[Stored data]
------------
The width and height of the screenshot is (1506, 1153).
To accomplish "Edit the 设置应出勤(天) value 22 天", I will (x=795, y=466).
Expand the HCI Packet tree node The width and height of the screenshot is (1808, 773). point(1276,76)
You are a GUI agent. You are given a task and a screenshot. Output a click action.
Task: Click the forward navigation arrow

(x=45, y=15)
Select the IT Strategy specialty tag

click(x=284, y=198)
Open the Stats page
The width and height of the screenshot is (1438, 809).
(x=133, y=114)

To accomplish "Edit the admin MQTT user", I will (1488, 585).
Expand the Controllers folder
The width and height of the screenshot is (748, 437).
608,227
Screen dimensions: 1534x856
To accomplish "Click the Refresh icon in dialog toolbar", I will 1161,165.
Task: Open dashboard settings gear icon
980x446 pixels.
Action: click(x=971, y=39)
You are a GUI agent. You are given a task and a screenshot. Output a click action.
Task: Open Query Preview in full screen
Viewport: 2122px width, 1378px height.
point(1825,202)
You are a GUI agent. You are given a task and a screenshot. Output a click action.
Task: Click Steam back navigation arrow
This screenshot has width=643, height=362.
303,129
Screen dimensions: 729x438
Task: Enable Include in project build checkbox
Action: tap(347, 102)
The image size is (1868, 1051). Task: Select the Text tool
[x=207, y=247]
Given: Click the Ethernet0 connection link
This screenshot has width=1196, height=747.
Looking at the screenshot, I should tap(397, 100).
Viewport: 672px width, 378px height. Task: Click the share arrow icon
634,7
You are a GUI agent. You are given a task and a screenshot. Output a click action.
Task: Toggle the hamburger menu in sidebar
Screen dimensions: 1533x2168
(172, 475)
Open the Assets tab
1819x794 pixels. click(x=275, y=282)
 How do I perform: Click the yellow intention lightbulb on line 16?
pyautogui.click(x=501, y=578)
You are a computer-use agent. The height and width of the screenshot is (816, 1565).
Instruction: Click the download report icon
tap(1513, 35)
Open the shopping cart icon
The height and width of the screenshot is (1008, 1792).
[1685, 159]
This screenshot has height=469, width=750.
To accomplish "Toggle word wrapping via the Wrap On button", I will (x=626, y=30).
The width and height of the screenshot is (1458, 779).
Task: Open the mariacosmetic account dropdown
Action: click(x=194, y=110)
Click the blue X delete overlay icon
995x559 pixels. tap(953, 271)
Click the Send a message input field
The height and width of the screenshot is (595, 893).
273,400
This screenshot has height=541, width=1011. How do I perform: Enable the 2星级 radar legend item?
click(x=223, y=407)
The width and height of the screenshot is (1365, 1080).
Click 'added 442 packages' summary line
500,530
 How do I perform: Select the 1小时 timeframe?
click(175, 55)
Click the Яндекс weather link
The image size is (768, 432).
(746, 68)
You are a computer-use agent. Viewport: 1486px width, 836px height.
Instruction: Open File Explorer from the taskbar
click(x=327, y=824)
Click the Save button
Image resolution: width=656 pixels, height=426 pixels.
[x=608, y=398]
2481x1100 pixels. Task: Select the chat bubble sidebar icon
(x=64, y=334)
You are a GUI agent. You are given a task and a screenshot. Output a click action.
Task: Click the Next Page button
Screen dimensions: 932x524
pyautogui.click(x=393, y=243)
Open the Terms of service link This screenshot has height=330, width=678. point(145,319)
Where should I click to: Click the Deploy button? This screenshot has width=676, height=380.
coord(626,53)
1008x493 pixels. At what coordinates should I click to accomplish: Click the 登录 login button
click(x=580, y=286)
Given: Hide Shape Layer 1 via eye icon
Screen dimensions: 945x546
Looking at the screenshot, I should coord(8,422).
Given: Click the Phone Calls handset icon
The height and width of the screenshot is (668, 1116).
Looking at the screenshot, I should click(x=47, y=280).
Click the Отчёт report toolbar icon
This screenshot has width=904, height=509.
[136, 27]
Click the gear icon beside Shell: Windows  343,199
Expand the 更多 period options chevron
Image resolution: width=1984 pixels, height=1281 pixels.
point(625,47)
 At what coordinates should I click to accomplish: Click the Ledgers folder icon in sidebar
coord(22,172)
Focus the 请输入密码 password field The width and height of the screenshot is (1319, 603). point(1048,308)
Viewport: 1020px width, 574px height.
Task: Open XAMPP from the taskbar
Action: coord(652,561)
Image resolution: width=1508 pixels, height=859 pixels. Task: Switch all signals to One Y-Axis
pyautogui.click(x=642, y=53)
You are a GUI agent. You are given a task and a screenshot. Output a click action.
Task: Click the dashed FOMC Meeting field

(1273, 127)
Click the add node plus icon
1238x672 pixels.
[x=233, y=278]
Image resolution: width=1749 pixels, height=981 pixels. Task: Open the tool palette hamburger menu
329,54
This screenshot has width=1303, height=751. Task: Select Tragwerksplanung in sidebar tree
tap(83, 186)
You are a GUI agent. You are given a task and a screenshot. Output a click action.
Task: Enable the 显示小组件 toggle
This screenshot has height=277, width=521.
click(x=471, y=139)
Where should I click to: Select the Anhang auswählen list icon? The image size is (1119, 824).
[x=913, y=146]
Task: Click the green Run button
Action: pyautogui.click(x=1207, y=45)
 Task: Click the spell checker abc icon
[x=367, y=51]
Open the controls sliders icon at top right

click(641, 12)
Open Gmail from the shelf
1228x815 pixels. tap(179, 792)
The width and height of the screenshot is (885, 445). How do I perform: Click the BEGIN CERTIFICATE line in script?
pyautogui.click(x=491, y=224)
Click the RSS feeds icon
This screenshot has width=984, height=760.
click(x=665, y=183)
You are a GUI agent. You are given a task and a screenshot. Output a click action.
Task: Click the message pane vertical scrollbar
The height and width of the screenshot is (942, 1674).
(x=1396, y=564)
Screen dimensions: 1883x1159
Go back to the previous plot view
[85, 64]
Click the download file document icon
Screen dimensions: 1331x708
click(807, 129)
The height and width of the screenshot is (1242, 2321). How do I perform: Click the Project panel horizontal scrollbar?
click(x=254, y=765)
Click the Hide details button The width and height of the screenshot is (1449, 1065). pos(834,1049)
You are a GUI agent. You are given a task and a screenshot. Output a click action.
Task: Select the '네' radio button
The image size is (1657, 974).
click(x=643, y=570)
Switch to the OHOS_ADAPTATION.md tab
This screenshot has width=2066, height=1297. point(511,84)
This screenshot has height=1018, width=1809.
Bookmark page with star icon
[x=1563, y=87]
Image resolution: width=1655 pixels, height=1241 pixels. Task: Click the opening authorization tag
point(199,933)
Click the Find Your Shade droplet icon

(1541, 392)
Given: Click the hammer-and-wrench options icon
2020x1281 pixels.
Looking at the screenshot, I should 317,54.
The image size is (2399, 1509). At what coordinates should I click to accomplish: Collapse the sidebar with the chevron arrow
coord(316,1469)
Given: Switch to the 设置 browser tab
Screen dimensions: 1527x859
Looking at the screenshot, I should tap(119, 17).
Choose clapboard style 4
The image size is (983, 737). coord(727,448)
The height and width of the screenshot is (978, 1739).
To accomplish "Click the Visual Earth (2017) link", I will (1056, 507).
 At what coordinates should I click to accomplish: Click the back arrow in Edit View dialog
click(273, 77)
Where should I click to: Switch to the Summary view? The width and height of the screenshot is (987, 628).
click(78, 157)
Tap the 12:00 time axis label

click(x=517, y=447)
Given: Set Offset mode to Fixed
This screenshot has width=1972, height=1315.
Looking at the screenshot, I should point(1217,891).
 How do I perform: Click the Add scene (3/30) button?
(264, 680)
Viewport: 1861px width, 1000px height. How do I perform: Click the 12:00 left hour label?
------------
[WHAT IS BEING ASKED]: All the records above must be transcribed without a single change to any word.

[SOLUTION TO THE EXERCISE]:
The width and height of the screenshot is (1506, 1153).
To accomplish "Edit the 设置应出勤(天) value 22 天", I will (x=795, y=466).
Expand the HCI Packet tree node The width and height of the screenshot is (1808, 773). point(1276,76)
You are a GUI agent. You are given a task and a screenshot. Output a click action.
Task: Click the forward navigation arrow

(x=45, y=15)
Select the IT Strategy specialty tag

click(x=284, y=198)
Open the Stats page
The width and height of the screenshot is (1438, 809).
(x=133, y=114)

To accomplish "Edit the admin MQTT user", I will (1488, 585).
Expand the Controllers folder
The width and height of the screenshot is (748, 437).
608,227
Screen dimensions: 1534x856
To accomplish "Click the Refresh icon in dialog toolbar", I will 1161,165.
Task: Open dashboard settings gear icon
980x446 pixels.
Action: click(x=971, y=39)
You are a GUI agent. You are given a task and a screenshot. Output a click action.
Task: Open Query Preview in full screen
Viewport: 2122px width, 1378px height.
point(1825,202)
You are a GUI agent. You are given a task and a screenshot. Output a click action.
Task: Click Steam back navigation arrow
This screenshot has width=643, height=362.
303,129
Screen dimensions: 729x438
Task: Enable Include in project build checkbox
Action: tap(347, 102)
The image size is (1868, 1051). Task: Select the Text tool
[x=207, y=247]
Given: Click the Ethernet0 connection link
This screenshot has width=1196, height=747.
Looking at the screenshot, I should tap(397, 100).
Viewport: 672px width, 378px height. Task: Click the share arrow icon
634,7
You are a GUI agent. You are given a task and a screenshot. Output a click action.
Task: Toggle the hamburger menu in sidebar
Screen dimensions: 1533x2168
(172, 475)
Open the Assets tab
1819x794 pixels. click(x=275, y=282)
 How do I perform: Click the yellow intention lightbulb on line 16?
pyautogui.click(x=501, y=578)
You are a computer-use agent. The height and width of the screenshot is (816, 1565).
Instruction: Click the download report icon
tap(1513, 35)
Open the shopping cart icon
The height and width of the screenshot is (1008, 1792).
[1685, 159]
This screenshot has height=469, width=750.
To accomplish "Toggle word wrapping via the Wrap On button", I will (x=626, y=30).
The width and height of the screenshot is (1458, 779).
Task: Open the mariacosmetic account dropdown
Action: click(x=194, y=110)
Click the blue X delete overlay icon
995x559 pixels. tap(953, 271)
Click the Send a message input field
The height and width of the screenshot is (595, 893).
273,400
This screenshot has height=541, width=1011. How do I perform: Enable the 2星级 radar legend item?
click(x=223, y=407)
The width and height of the screenshot is (1365, 1080).
Click 'added 442 packages' summary line
500,530
 How do I perform: Select the 1小时 timeframe?
click(175, 55)
Click the Яндекс weather link
The image size is (768, 432).
(746, 68)
You are a computer-use agent. Viewport: 1486px width, 836px height.
Instruction: Open File Explorer from the taskbar
click(x=327, y=824)
Click the Save button
Image resolution: width=656 pixels, height=426 pixels.
[x=608, y=398]
2481x1100 pixels. Task: Select the chat bubble sidebar icon
(x=64, y=334)
You are a GUI agent. You are given a task and a screenshot. Output a click action.
Task: Click the Next Page button
Screen dimensions: 932x524
pyautogui.click(x=393, y=243)
Open the Terms of service link This screenshot has height=330, width=678. point(145,319)
Where should I click to: Click the Deploy button? This screenshot has width=676, height=380.
coord(626,53)
1008x493 pixels. At what coordinates should I click to accomplish: Click the 登录 login button
click(x=580, y=286)
Given: Hide Shape Layer 1 via eye icon
Screen dimensions: 945x546
Looking at the screenshot, I should coord(8,422).
Given: Click the Phone Calls handset icon
The height and width of the screenshot is (668, 1116).
Looking at the screenshot, I should click(x=47, y=280).
Click the Отчёт report toolbar icon
This screenshot has width=904, height=509.
[136, 27]
Click the gear icon beside Shell: Windows  343,199
Expand the 更多 period options chevron
Image resolution: width=1984 pixels, height=1281 pixels.
point(625,47)
 At what coordinates should I click to accomplish: Click the Ledgers folder icon in sidebar
coord(22,172)
Focus the 请输入密码 password field The width and height of the screenshot is (1319, 603). point(1048,308)
Viewport: 1020px width, 574px height.
Task: Open XAMPP from the taskbar
Action: coord(652,561)
Image resolution: width=1508 pixels, height=859 pixels. Task: Switch all signals to One Y-Axis
pyautogui.click(x=642, y=53)
You are a GUI agent. You are given a task and a screenshot. Output a click action.
Task: Click the dashed FOMC Meeting field

(1273, 127)
Click the add node plus icon
1238x672 pixels.
[x=233, y=278]
Image resolution: width=1749 pixels, height=981 pixels. Task: Open the tool palette hamburger menu
329,54
This screenshot has width=1303, height=751. Task: Select Tragwerksplanung in sidebar tree
tap(83, 186)
You are a GUI agent. You are given a task and a screenshot. Output a click action.
Task: Enable the 显示小组件 toggle
This screenshot has height=277, width=521.
click(x=471, y=139)
Where should I click to: Select the Anhang auswählen list icon? The image size is (1119, 824).
[x=913, y=146]
Task: Click the green Run button
Action: pyautogui.click(x=1207, y=45)
 Task: Click the spell checker abc icon
[x=367, y=51]
Open the controls sliders icon at top right

click(641, 12)
Open Gmail from the shelf
1228x815 pixels. tap(179, 792)
The width and height of the screenshot is (885, 445). How do I perform: Click the BEGIN CERTIFICATE line in script?
pyautogui.click(x=491, y=224)
Click the RSS feeds icon
This screenshot has width=984, height=760.
click(x=665, y=183)
You are a GUI agent. You are given a task and a screenshot. Output a click action.
Task: Click the message pane vertical scrollbar
The height and width of the screenshot is (942, 1674).
(x=1396, y=564)
Screen dimensions: 1883x1159
Go back to the previous plot view
[85, 64]
Click the download file document icon
Screen dimensions: 1331x708
click(807, 129)
The height and width of the screenshot is (1242, 2321). How do I perform: Click the Project panel horizontal scrollbar?
click(x=254, y=765)
Click the Hide details button The width and height of the screenshot is (1449, 1065). pos(834,1049)
You are a GUI agent. You are given a task and a screenshot. Output a click action.
Task: Select the '네' radio button
The image size is (1657, 974).
click(x=643, y=570)
Switch to the OHOS_ADAPTATION.md tab
This screenshot has width=2066, height=1297. point(511,84)
This screenshot has height=1018, width=1809.
Bookmark page with star icon
[x=1563, y=87]
Image resolution: width=1655 pixels, height=1241 pixels. Task: Click the opening authorization tag
point(199,933)
Click the Find Your Shade droplet icon

(1541, 392)
Given: Click the hammer-and-wrench options icon
2020x1281 pixels.
Looking at the screenshot, I should 317,54.
The image size is (2399, 1509). At what coordinates should I click to accomplish: Collapse the sidebar with the chevron arrow
coord(316,1469)
Given: Switch to the 设置 browser tab
Screen dimensions: 1527x859
Looking at the screenshot, I should tap(119, 17).
Choose clapboard style 4
The image size is (983, 737). coord(727,448)
The height and width of the screenshot is (978, 1739).
To accomplish "Click the Visual Earth (2017) link", I will (1056, 507).
 At what coordinates should I click to accomplish: Click the back arrow in Edit View dialog
click(273, 77)
Where should I click to: Switch to the Summary view? The width and height of the screenshot is (987, 628).
click(78, 157)
Tap the 12:00 time axis label

click(x=517, y=447)
Given: Set Offset mode to Fixed
This screenshot has width=1972, height=1315.
Looking at the screenshot, I should point(1217,891).
 How do I perform: Click the Add scene (3/30) button?
(264, 680)
Viewport: 1861px width, 1000px height. How do I perform: Click the 12:00 left hour label?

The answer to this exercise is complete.